→ Action item
Below are the records; return exactly the lines from the one with "Given: Click the 羽化 feather value field" through the final line, both included, minus any pictures.

Material supplied section start

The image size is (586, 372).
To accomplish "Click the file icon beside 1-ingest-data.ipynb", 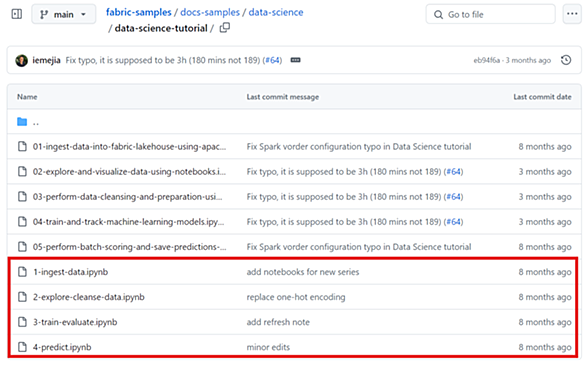I will click(x=22, y=272).
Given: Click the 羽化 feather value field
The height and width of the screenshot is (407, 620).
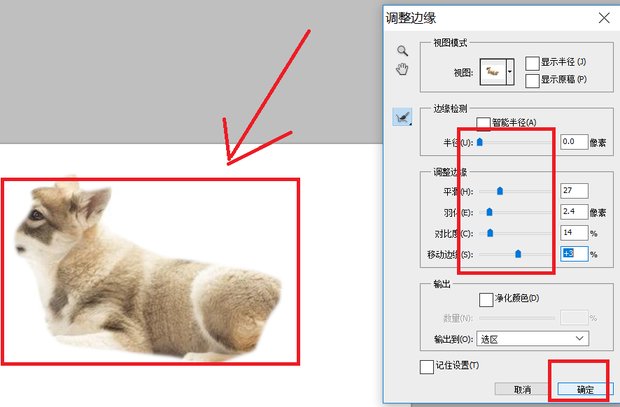Looking at the screenshot, I should 574,212.
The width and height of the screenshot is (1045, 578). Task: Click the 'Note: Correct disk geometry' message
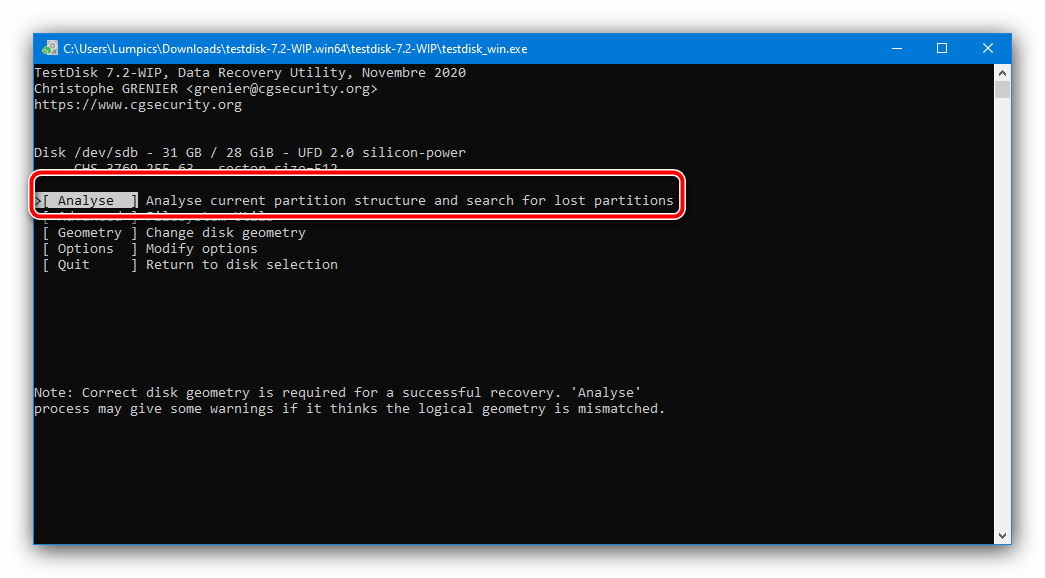[x=338, y=393]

Material supplied section end

→ Answer for this exercise
Given: Click the 羽化 feather value field
The height and width of the screenshot is (407, 620).
Looking at the screenshot, I should 574,212.
The width and height of the screenshot is (1045, 578). Task: Click the 'Note: Correct disk geometry' message
[x=338, y=393]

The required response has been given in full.